Although morphologically in this case the neoplasm resembles conventional large B-cell lymphoma arising within lymph nodes and other sites, its immunophenotype is distinct, lacking surface immunoglobulin and with only faint CD45 expression and variable CD30 expression. In this regard, there is some slight resemblance to the neoplastic cells of classical Hodgkin lymphoma. This similarity has been demonstrated as well by gene expression profiling (1).

In some cases, there is even microscopic resemblance to classical Hodgkin lymphoma, as in the April 2002 Case of the Month.

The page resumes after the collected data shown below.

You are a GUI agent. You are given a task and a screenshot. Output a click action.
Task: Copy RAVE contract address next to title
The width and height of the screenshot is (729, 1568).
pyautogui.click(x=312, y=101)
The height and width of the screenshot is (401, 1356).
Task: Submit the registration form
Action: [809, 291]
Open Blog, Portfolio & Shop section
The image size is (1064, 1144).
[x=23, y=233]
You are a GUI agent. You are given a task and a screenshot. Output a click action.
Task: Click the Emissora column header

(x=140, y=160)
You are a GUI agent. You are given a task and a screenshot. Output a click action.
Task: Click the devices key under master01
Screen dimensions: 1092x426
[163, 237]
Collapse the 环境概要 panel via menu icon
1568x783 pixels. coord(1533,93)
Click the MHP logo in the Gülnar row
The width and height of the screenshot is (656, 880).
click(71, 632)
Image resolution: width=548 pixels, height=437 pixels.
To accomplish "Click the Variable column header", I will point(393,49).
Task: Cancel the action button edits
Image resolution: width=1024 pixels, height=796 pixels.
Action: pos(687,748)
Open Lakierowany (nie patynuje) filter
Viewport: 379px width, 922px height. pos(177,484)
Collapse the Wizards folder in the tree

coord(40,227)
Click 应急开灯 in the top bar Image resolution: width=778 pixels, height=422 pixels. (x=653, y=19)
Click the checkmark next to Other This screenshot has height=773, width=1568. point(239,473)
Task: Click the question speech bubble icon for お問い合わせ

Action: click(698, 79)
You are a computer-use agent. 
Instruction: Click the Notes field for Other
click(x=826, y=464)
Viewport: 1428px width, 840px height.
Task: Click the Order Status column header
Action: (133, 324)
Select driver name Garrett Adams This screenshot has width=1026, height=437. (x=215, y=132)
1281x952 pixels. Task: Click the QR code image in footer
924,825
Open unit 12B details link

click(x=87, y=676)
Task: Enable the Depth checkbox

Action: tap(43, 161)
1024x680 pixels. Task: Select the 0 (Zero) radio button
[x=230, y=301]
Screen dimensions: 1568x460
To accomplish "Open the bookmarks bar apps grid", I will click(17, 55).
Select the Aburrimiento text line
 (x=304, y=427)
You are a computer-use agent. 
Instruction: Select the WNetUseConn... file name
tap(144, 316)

In the extreme situation of overlap in both appearance and immunophenotype, the overlap term "gray zone" lymphoma may be invoked to represent a process which cannot be definitely considered either Hodgkin or non-Hodgkin lymphoma (see the August 2005 Case of the Month). Many cases of primary mediastinal large B-cell lymphoma show abundant clear cytoplasm and extensive fibrosis, however these characteristic features are not present in this case.

Clinically, stage of disease is particularly important for predicting survival (2).

References

  1. Rosenwald A, Wright G, Leroy K, Yu X, Gaulard P, Gascoyne RD, et al.
    Molecular diagnosis of primary mediastinal B cell lymphoma identifies a clinically favorable subgroup of diffuse large B cell lymphoma related to Hodgkin lymphoma. J Exp Med. 2003; 198: 851-862.
  2. van Besien K, Kelta M, Bahaguna P.
    Primary mediastinal B-cell lymphoma: a review of pathology and management. J Clin Oncol. 2001; 19: 1855-1864.